A self-fulfilling what?!

Meehni, Winlah and Gunnedoo, three sisters from an ancient Aboriginal tribe, feel in love with three brothers from an opposing clan. However, intertribal marriage was forbidden by law, so the brothers were forced to go against tribal rules; they eloped with the sisters. War ensued, until the medicine man of the sisters' tribe decided to turn the sisters to stone, to make sure their precious lives weren't lost in the battle. The sisters' lives were saved, but the medicine man's wasn't, thereby forever capturing the sisters inside their petrified bodies. So goes the legend.
Thus goes the tragic story of the Three Sisters, arguably the most famoust and best known landmark in the Blue Mountains, visited by over three million tourists, each and every year. I saw them Thursday, along with several busloads of camera-wielding Japanese people, and I must say, it's a damn pretty rock formation.

But a rock formation none the less.

Don't get me wrong - I, too, stood there, mouth slightly agape (though, admittedly, more from fatigue than amazement), taking the obligatory pictures. But the thing is, as mentioned, it's a bloody rock formation.

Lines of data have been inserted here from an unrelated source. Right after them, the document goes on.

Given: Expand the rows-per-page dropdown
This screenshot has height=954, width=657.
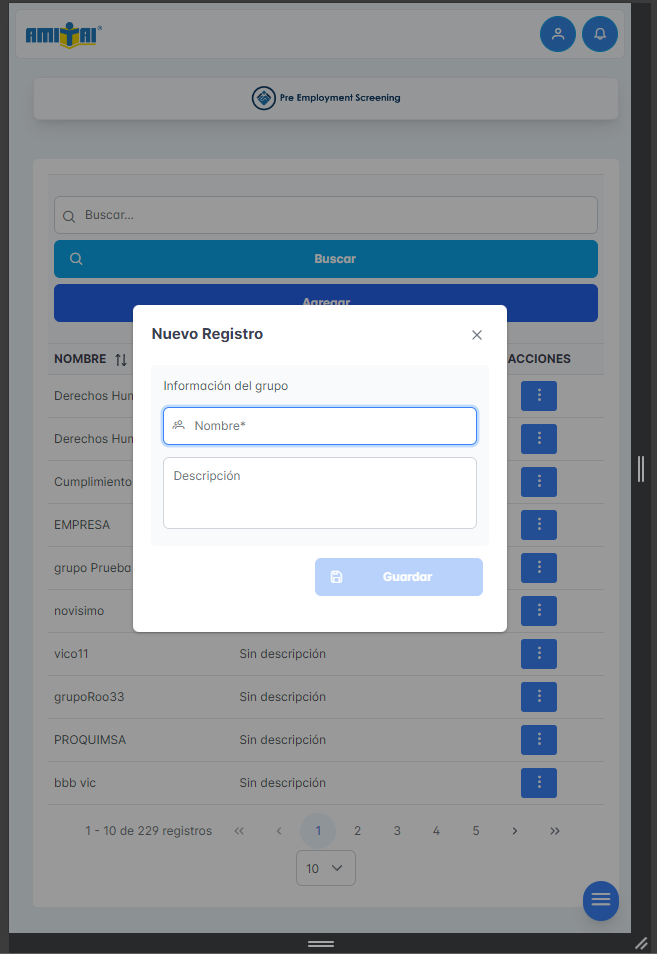Looking at the screenshot, I should tap(326, 868).
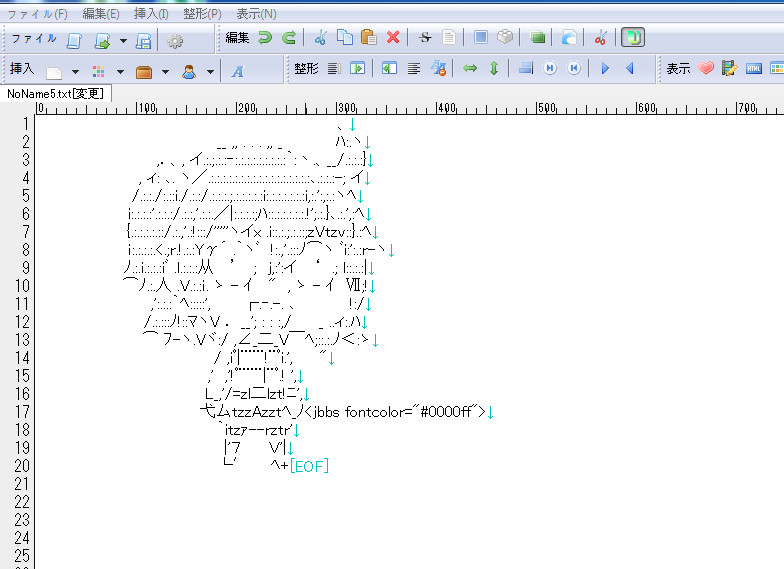Image resolution: width=784 pixels, height=569 pixels.
Task: Click the new document icon
Action: 74,40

What I'm trying to say is this: A semi-interesting, quasi-mythological backstory does not a world famous landmark make. What, pray tell, makes these three specific rocks more interesting than any of the other rocks throughout this national park.

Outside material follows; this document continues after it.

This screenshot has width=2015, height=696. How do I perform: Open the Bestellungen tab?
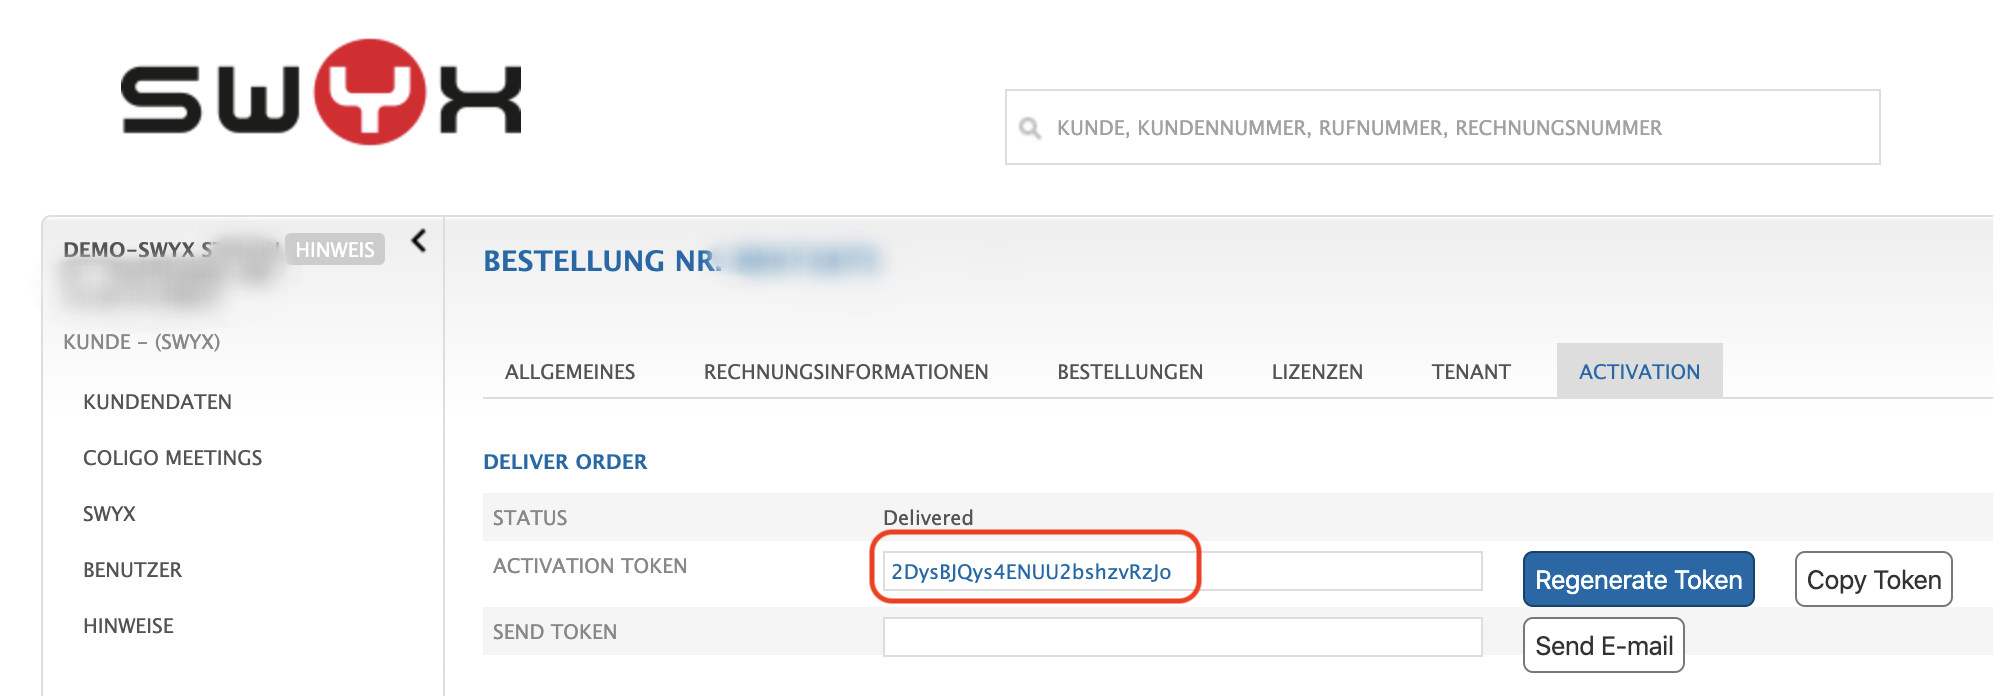click(1130, 372)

What makes these random three rocks more alluring than, say, the vertigo-inducing views you catch as you are descending (or, god forbid, ascending!) all 861 leg-breaking, muscle-tearing steps of the Great Staircase? And what makes them more appealing than, say, the incredible farscapes you catch atop the mountains, which give you the impression that you're watching, not a forest, but a vast, leaf-green sea, primal in nature, with waves literally the size of mountains?

My theory is this: each year millions of people from all over the world come to Australia to have a peak (guffaw!) at these three rocks, purely because each year three million people come to Australia from all over the world etcetera, etcetera, etcetera ... This is not a landmark because of its architectural ingenuity, such as the Opera House nearby, or because it contains some of the world's greatest art, such as the Louvre, in faraway Paris. No, this, the Three Sisters, is a landmark simply because it is a landmark - it is a landmark for landmark's sake.

And so, seen in that context (created entirely on the basis of personal opinion only, mind), the Three Sisters, regardless of backstory and number of annual spectators and even prettiness, are a self-fulfilling prophecy.